WORKING WITH A REAL ESTATE AGENT:
When buying a home, you have several options on how you want to work with real estate agents. For instance, you may want them to represent only you (as a buyer's agent). You may be willing for them to represent both you and the seller at the same time (as a dual agent). Or you may agree to let them represent only the seller (seller's agent or subagent). Some agents will offer you a choice of these services.
But regardless of your relationship with agents, chances are you will probably have to work with at least one during the buying process unless the seller is selling the home himself and you choose not to have an agent yourself. Again, you’ll usually save yourself a lot of time and headaches by enlisting the services of an agent, however. They are professionals who know all the laws and ins and outs of negotiating, and they may well save you hundreds, even thousands of dollars in the long run.
If you choose to enlist the services of a buyer’s agent, that agent will be obligated to perform certain services for you.
Duties to Buyer:
- Promote your best interests
- Be loyal to you
- Follow your lawful instructions
- Provide you with all material facts that could influence your decisions
- Use reasonable skill, care and diligence, and
- Account for all monies they handle for you.
A buyer's agent will perform a number of services for you. These may include helping you:
- Find a suitable property
- Arrange financing
- Learn more about the property and
- Other-wise promote your best interests.
A buyer's agent can be compensated in different ways. For example, you can pay the agent out of your own pocket. Or the agent may seek compensation from the seller or listing agent first, but require you to pay if the listing agent refuses. Whatever the case, be sure your compensation arrangement with your buyer's agent is spelled out in a buyer agency agreement before you make an offer to purchase property and that you carefully read and understand the compensation provision.
According to www.homebuying.about.com, there are some things you should understand before enlisting a buyer’s agent. Here are a few of them:
1) Understand Agents Work on Commission
- Very few real estate agents work on salary.
- Most real estate agents are paid commission. If an agent does not close a transaction, she does not get paid.
- Agents are not public servants and do not work for free. Do not ask an agent to work for you if you intend to cut the agent out of your deal.
2) Keep Appointments & Be On Time
- Be respectful, use common courtesy and don't expect an agent to drop what she is doing to run out to show you a home. You are probably not that agent's only prospect / client. And if you are, lord help you.
- Do not make an appointment with an agent and then forget to show up.
- If you are going to be late, call and let your agent know when you expect to arrive.
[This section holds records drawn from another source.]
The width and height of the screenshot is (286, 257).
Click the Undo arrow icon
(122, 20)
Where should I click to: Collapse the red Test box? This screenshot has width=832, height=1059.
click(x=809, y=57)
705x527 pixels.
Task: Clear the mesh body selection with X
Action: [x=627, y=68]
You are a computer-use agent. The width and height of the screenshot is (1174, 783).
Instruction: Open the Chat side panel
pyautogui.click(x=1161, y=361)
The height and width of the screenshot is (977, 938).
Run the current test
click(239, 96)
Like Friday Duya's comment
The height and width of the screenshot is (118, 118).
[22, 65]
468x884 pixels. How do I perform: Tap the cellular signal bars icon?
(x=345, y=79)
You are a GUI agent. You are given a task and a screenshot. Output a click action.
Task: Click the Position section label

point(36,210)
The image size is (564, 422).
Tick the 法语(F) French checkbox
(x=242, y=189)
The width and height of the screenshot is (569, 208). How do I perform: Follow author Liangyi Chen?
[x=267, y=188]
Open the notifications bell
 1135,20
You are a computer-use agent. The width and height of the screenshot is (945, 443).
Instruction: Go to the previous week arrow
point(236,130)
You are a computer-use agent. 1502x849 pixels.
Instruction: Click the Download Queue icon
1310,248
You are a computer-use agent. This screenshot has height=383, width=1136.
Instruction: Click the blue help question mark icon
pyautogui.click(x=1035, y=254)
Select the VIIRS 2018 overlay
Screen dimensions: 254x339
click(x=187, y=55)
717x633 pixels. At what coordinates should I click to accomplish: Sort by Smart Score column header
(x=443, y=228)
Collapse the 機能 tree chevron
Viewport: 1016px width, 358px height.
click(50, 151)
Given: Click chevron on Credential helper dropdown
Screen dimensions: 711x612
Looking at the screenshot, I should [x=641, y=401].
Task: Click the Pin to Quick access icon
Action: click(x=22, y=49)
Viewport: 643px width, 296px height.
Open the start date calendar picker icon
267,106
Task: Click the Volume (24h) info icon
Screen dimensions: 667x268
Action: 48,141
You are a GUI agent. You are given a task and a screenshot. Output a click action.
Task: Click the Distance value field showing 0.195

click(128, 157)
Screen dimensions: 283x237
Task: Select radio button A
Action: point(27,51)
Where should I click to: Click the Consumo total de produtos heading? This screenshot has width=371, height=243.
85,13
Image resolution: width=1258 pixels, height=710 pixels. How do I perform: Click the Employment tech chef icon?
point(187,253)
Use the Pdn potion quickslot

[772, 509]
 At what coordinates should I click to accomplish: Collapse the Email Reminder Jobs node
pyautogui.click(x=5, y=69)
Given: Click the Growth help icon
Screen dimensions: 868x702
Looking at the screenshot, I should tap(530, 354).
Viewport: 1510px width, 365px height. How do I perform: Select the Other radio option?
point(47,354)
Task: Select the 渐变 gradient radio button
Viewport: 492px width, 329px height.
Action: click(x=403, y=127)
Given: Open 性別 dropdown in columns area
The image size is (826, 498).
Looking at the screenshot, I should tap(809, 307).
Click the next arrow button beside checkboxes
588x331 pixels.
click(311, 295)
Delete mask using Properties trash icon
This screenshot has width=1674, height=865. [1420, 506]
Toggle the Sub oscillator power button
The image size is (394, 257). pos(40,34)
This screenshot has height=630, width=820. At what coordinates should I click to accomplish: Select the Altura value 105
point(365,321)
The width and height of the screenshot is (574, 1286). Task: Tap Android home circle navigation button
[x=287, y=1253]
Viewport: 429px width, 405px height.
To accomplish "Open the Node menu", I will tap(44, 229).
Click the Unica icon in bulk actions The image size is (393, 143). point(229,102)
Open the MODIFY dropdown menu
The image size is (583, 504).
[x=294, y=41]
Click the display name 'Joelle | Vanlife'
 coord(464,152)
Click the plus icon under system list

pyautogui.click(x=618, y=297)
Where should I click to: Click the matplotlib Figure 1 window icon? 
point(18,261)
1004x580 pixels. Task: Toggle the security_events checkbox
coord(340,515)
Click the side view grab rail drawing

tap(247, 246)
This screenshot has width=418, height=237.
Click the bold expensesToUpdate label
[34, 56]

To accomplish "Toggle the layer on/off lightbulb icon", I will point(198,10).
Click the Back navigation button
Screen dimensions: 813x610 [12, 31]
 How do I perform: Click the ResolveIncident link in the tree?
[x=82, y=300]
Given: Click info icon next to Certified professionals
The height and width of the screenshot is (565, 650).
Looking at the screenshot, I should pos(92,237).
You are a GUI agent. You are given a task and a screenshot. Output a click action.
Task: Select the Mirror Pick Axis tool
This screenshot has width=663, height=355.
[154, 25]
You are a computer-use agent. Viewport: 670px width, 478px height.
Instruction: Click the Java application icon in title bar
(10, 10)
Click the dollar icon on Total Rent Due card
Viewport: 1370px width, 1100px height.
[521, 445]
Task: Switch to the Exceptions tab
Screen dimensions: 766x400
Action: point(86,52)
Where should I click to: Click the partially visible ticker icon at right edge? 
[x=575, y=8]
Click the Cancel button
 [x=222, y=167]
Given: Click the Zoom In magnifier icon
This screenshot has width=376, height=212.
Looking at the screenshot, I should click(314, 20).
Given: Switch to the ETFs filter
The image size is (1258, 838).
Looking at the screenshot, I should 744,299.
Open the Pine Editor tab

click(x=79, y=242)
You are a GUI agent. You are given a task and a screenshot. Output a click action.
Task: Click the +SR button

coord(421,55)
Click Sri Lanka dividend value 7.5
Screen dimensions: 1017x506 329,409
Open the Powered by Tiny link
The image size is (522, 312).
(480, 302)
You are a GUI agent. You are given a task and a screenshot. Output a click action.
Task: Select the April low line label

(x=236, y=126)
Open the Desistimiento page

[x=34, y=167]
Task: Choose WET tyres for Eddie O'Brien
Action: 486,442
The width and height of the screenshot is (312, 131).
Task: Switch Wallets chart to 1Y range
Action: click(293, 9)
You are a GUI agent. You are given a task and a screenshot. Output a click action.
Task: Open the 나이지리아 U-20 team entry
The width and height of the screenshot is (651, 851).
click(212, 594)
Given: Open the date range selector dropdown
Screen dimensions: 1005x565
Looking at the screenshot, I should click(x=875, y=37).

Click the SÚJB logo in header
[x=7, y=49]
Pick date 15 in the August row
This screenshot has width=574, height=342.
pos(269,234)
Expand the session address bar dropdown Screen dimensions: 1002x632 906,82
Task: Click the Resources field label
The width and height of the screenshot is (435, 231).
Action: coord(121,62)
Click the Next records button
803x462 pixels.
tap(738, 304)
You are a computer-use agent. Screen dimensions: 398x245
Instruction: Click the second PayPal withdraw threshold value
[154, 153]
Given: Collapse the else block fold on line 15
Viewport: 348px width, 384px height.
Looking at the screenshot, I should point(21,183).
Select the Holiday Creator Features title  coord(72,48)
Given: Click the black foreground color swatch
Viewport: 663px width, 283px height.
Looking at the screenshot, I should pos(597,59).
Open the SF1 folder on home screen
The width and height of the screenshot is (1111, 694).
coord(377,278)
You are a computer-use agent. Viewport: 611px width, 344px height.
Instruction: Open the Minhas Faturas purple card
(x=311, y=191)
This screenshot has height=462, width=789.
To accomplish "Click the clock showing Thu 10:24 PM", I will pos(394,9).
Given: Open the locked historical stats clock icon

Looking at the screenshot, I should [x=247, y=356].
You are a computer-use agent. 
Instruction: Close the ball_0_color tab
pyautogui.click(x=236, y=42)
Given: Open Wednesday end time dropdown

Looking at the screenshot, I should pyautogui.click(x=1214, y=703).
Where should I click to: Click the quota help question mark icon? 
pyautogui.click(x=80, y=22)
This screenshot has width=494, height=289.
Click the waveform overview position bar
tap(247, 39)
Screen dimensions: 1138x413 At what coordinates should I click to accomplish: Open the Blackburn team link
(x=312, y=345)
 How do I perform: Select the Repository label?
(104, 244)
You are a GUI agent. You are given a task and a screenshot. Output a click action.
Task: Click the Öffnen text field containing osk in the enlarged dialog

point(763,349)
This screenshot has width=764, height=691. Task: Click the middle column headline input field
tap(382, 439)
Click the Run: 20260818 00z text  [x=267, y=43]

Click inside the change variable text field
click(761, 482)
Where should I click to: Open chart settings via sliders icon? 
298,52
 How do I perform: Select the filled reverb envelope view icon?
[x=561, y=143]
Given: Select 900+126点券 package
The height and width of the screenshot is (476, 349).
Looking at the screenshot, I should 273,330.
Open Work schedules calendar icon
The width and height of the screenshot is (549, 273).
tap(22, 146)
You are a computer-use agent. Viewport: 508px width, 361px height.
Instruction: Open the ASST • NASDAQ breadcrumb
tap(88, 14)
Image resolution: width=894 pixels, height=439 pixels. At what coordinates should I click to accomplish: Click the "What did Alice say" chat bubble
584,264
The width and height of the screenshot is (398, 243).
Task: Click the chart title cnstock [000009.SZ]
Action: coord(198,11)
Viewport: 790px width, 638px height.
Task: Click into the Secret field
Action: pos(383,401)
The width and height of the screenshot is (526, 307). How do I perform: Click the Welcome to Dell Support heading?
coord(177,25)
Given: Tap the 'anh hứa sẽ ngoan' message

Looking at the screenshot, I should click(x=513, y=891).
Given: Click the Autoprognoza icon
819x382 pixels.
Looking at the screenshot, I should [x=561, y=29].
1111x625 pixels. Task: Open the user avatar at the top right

3) Do Not Call The Listing Agent if You Are Working With a Buying Agent
- Listing agents work for the seller, not the buyer. If you hire the listing agent to represent you, that agent will now be working under dual agency.
- If listing agents show you the property, the listing agent will expect to represent you.
- Listing agents do not want to do the buying agent's job. Let your buyer's agent do her job.
4) Be Ready To Buy
- If you aren't ready to buy, you don't need a real estate agent. You can go to open houses by yourself; call listing agents for showings -- but be honest, say you are "only shopping" -- ; look at homes online; but don't waste an agent's time if you aren't ready to act.
- If possible, hire a babysitter to care for children who are too young to stay out all morning or afternoon touring homes.
- Bring your checkbook. You'll need it to write an offer because earnest money deposits are required.
Using common sense and courtesy with your agent will earn his or her respect and help a great deal in making your home-buying experience a pleasant and worthwhile one.